┌─ Provided information

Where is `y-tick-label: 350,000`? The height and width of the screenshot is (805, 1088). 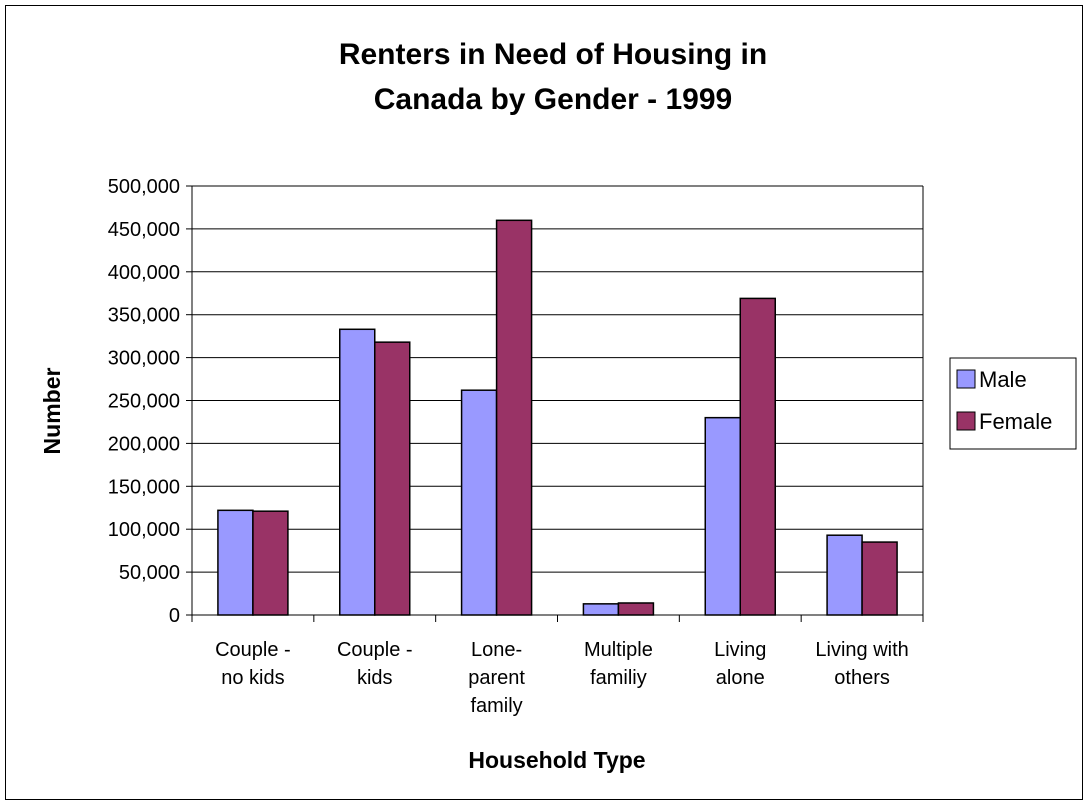
y-tick-label: 350,000 is located at coordinates (144, 316).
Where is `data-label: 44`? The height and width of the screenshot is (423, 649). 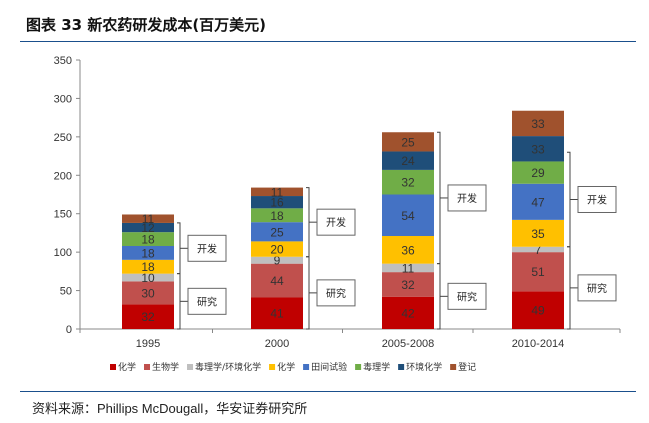
data-label: 44 is located at coordinates (277, 281).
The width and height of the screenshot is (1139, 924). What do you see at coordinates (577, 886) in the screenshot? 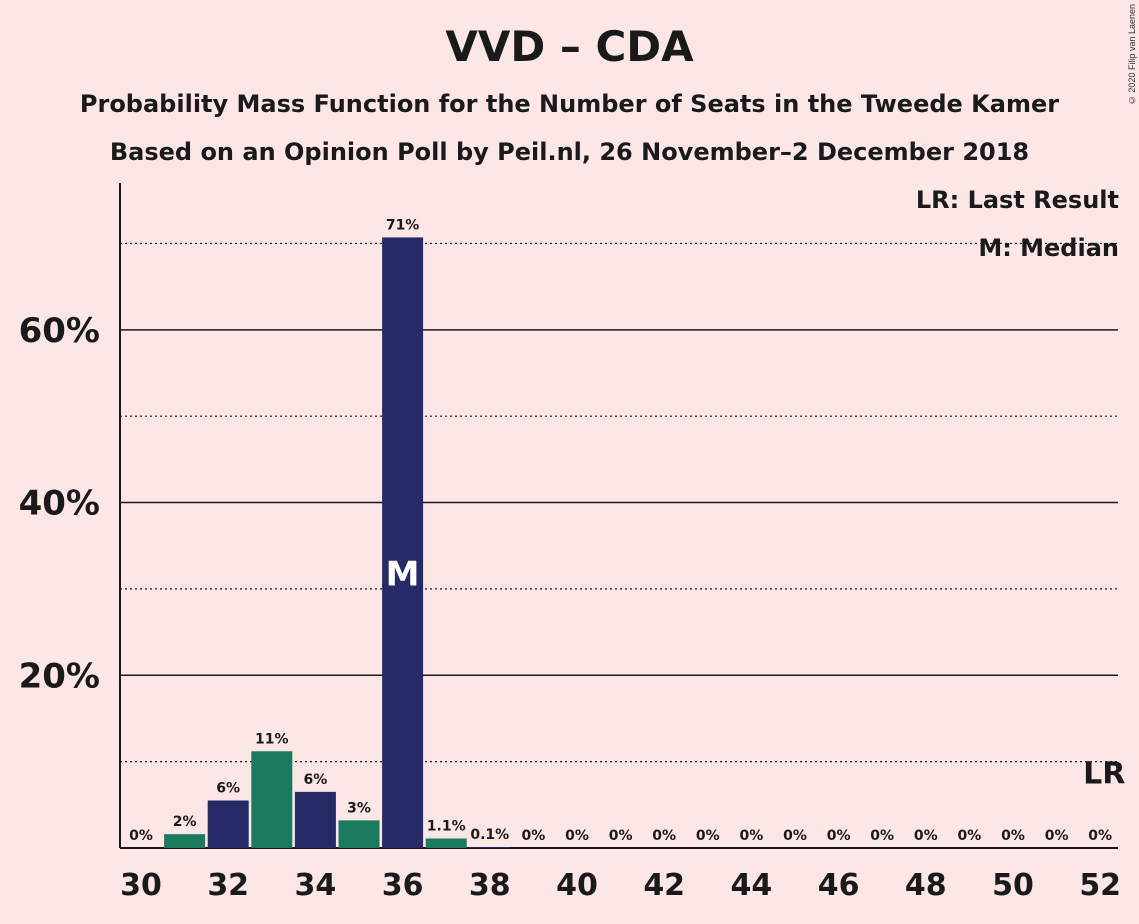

└─

* _Exercise_
Reproduce all of the rows above word for word, leaving out the pictures.

* _Result_
Where is `y-tick-label: 350,000`? The height and width of the screenshot is (805, 1088). 
y-tick-label: 350,000 is located at coordinates (144, 316).
Where is `data-label: 44`? The height and width of the screenshot is (423, 649). 
data-label: 44 is located at coordinates (277, 281).
The width and height of the screenshot is (1139, 924). What do you see at coordinates (577, 886) in the screenshot? 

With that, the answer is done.